• Problem details: Could you write out the opening lines of the data, word for word, stopping after the line that contains "About us (420, 159)"?

(Data extract)

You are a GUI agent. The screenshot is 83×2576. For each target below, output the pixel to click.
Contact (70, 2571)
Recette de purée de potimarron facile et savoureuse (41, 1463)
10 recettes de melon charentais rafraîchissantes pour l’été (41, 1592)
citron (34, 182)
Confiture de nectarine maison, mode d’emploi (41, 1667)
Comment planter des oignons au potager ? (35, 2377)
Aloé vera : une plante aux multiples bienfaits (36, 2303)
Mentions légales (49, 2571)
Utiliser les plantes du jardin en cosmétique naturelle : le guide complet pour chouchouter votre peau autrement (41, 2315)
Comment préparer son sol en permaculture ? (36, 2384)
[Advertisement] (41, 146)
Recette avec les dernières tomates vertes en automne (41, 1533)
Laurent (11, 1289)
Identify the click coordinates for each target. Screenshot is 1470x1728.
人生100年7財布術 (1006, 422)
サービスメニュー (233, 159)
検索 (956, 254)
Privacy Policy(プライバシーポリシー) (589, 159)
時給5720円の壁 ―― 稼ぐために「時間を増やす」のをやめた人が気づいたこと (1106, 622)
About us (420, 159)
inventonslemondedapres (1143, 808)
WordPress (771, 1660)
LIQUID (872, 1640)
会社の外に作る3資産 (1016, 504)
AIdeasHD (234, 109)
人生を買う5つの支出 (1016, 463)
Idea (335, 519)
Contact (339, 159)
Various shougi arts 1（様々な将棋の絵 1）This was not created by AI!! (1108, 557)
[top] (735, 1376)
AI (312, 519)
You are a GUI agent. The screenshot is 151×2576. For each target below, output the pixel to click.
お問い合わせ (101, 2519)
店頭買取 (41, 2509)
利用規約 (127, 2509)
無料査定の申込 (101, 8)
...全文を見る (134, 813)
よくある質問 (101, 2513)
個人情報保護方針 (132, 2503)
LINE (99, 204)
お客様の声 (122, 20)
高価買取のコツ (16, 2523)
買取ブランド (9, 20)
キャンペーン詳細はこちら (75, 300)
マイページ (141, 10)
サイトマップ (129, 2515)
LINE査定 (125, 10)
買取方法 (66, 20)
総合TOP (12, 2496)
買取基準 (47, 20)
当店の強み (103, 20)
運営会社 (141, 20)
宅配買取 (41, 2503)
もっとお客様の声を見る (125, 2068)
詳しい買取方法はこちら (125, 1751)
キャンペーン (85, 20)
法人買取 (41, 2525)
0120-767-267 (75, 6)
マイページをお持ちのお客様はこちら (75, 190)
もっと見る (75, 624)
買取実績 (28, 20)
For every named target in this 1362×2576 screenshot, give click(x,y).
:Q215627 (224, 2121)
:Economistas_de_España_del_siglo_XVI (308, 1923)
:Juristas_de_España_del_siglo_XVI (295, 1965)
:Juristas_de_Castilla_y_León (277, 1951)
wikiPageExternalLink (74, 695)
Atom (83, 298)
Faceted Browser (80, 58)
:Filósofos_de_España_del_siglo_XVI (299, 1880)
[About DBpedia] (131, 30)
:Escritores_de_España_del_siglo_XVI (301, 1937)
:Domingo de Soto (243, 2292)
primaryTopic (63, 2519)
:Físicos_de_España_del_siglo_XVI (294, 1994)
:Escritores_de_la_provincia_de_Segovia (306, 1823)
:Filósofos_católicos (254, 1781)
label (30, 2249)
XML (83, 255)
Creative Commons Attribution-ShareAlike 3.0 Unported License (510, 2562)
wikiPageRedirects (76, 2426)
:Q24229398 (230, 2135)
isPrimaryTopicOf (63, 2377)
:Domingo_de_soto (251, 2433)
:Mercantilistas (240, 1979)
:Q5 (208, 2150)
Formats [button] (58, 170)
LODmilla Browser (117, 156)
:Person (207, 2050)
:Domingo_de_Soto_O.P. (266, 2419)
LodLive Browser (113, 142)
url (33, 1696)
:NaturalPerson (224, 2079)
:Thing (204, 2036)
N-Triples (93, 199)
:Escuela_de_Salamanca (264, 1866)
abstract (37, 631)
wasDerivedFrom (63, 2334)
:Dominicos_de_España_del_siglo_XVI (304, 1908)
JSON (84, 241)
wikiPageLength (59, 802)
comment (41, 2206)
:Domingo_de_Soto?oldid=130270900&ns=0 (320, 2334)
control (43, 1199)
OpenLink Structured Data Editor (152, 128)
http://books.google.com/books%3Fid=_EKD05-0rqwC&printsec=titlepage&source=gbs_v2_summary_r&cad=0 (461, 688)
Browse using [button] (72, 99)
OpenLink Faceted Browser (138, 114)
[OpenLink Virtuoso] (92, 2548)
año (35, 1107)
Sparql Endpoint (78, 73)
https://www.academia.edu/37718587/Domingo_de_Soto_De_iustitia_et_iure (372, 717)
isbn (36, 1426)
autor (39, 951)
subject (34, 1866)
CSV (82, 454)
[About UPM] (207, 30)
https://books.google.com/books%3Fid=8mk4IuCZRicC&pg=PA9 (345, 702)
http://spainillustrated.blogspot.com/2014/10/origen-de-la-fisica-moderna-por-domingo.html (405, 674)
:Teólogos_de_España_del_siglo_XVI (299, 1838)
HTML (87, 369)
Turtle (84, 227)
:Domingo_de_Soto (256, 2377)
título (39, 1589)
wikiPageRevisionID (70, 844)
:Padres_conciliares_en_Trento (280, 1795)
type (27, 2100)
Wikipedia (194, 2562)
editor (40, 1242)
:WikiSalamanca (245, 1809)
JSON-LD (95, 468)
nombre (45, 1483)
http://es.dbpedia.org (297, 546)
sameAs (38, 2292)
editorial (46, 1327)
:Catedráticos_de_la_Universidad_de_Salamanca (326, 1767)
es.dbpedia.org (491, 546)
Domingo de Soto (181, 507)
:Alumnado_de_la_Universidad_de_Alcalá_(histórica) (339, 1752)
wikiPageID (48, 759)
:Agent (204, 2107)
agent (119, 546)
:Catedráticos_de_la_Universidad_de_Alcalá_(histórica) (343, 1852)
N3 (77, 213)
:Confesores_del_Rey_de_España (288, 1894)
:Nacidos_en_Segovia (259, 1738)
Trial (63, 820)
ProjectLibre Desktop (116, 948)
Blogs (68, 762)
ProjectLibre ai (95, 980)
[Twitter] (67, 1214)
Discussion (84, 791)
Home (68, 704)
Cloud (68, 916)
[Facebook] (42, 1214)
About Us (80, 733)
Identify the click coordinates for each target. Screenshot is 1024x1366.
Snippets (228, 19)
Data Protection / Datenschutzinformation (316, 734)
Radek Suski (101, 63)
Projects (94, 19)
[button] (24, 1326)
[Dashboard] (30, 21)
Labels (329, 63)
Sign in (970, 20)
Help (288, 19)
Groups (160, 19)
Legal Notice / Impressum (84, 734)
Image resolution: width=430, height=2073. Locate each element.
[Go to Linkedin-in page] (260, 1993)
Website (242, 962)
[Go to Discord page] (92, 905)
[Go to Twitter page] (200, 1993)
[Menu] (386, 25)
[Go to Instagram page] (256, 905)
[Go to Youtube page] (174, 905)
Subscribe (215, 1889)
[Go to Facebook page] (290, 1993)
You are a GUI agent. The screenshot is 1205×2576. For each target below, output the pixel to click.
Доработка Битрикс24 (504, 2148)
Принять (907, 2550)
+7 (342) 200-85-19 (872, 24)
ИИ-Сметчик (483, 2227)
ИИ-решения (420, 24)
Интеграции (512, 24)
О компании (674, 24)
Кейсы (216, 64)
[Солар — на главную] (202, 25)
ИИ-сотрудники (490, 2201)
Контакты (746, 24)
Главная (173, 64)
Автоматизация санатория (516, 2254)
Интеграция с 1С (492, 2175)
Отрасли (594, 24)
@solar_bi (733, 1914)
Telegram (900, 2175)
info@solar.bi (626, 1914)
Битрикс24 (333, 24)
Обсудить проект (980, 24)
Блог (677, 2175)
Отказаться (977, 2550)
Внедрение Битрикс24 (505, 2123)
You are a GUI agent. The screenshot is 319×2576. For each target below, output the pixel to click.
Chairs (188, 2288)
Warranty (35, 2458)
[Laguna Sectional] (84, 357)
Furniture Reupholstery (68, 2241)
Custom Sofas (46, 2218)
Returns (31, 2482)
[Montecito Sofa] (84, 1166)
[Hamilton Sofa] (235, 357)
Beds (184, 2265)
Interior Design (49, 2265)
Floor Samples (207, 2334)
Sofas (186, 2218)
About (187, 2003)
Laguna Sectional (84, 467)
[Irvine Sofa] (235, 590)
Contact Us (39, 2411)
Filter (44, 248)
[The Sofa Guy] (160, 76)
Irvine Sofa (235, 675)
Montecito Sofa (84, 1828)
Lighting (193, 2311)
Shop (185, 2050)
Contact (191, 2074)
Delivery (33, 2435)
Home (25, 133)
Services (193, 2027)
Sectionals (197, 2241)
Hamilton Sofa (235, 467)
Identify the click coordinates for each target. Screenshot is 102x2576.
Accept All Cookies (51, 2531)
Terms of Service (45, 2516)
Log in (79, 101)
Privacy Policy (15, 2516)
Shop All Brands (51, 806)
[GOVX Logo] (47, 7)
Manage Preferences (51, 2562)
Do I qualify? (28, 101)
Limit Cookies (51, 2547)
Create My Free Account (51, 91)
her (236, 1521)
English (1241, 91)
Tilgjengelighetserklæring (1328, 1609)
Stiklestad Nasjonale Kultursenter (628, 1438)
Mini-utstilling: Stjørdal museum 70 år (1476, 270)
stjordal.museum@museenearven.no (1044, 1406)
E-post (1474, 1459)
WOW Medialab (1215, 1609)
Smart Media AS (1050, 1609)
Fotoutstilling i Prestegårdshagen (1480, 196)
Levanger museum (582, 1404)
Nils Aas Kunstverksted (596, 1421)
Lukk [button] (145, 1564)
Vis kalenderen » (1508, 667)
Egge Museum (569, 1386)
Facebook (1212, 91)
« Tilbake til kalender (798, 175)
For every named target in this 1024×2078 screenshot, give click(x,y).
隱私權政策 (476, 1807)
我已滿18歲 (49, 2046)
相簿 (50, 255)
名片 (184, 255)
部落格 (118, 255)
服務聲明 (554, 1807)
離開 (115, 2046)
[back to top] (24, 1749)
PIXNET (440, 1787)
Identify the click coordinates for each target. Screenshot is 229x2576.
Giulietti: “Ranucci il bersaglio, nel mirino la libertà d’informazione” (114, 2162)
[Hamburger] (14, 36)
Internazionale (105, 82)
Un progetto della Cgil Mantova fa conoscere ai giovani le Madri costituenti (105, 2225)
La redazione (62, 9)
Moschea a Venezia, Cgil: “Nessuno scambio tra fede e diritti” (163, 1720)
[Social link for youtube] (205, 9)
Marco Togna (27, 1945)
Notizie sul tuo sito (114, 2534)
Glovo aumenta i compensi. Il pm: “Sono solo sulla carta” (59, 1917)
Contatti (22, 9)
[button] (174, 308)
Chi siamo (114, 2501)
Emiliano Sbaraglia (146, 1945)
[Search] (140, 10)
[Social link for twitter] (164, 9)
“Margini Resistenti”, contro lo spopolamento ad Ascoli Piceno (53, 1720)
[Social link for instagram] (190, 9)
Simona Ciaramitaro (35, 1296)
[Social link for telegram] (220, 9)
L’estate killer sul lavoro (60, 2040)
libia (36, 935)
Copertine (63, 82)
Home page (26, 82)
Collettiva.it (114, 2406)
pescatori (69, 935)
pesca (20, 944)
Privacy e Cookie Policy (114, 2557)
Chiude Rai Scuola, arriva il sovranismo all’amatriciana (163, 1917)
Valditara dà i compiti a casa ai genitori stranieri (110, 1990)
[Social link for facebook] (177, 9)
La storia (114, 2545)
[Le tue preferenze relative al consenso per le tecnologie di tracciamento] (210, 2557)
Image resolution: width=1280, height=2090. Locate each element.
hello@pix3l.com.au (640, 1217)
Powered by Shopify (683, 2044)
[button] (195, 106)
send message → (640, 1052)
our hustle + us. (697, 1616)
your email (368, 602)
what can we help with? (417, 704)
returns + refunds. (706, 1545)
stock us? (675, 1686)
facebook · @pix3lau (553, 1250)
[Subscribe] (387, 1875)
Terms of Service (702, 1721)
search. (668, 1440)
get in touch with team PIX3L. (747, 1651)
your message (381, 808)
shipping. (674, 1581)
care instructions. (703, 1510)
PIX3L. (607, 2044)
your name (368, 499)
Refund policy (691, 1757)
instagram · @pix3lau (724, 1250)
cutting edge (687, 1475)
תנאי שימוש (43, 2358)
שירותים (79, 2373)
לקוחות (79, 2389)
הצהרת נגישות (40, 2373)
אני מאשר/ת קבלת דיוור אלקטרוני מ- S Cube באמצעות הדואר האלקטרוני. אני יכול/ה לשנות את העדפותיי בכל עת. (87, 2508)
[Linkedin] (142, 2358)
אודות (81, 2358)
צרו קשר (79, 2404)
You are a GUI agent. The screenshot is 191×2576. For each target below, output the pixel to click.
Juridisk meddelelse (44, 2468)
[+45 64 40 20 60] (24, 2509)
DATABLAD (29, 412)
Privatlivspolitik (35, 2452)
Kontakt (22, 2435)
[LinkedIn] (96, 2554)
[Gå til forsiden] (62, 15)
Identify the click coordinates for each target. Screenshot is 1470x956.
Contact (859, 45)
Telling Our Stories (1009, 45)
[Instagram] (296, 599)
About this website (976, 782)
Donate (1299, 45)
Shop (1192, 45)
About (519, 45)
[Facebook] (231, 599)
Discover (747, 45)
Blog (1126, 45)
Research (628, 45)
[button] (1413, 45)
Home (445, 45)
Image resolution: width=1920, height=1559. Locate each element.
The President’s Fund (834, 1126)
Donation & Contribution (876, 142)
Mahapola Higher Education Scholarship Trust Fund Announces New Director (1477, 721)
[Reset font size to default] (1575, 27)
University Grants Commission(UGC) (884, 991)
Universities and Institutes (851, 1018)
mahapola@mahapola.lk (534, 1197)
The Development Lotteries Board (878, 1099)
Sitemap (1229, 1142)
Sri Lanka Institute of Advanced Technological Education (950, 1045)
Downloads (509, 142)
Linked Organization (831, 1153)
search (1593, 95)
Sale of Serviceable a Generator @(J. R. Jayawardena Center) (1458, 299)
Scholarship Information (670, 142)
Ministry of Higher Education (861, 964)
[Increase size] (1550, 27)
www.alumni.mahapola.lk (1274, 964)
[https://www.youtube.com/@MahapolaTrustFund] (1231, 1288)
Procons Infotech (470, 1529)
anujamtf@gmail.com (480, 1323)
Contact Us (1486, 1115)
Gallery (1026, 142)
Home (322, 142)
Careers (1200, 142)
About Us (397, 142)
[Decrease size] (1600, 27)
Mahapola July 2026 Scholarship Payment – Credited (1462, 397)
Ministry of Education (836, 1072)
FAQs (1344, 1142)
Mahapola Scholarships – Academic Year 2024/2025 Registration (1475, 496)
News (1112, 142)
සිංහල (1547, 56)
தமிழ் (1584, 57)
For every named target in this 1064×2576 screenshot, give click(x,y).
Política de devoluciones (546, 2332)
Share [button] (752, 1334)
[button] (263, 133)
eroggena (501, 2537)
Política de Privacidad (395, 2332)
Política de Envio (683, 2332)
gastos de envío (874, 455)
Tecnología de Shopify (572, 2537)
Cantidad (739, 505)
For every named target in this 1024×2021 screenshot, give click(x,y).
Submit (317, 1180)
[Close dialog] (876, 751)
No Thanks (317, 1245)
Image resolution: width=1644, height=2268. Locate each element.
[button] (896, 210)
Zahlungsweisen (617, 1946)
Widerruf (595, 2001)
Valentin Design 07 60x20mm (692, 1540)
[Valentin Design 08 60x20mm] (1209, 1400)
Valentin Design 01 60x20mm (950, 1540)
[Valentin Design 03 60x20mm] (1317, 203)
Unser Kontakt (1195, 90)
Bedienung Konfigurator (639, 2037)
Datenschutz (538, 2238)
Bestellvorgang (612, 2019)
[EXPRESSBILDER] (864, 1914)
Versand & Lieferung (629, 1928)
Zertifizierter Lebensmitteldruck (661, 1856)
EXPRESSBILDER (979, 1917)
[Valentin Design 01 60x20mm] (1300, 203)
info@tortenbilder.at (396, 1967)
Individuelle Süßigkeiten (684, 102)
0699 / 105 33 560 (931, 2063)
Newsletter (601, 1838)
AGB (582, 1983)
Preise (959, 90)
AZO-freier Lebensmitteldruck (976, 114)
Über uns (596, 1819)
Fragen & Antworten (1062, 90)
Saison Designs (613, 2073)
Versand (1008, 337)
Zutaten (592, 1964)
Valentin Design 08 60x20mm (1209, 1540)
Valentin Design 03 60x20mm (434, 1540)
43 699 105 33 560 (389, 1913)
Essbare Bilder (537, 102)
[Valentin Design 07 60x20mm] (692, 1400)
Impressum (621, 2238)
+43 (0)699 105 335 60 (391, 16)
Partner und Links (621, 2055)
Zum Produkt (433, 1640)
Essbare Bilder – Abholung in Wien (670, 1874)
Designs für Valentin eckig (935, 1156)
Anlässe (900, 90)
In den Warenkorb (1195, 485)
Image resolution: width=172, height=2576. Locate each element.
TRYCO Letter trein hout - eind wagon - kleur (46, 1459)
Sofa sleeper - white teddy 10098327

(End Data extract)

• Exercise result:
You are a GUI agent. The screenshot is 83×2576. For each target below, output the pixel to click.
Contact (70, 2571)
Recette de purée de potimarron facile et savoureuse (41, 1463)
10 recettes de melon charentais rafraîchissantes pour l’été (41, 1592)
citron (34, 182)
Confiture de nectarine maison, mode d’emploi (41, 1667)
Comment planter des oignons au potager ? (35, 2377)
Aloé vera : une plante aux multiples bienfaits (36, 2303)
Mentions légales (49, 2571)
Utiliser les plantes du jardin en cosmétique naturelle : le guide complet pour chouchouter votre peau autrement (41, 2315)
Comment préparer son sol en permaculture ? (36, 2384)
[Advertisement] (41, 146)
Recette avec les dernières tomates vertes en automne (41, 1533)
Laurent (11, 1289)
Identify the click coordinates for each target. Screenshot is 1470x1728.
人生100年7財布術 (1006, 422)
サービスメニュー (233, 159)
検索 (956, 254)
Privacy Policy(プライバシーポリシー) (589, 159)
時給5720円の壁 ―― 稼ぐために「時間を増やす」のをやめた人が気づいたこと (1106, 622)
About us (420, 159)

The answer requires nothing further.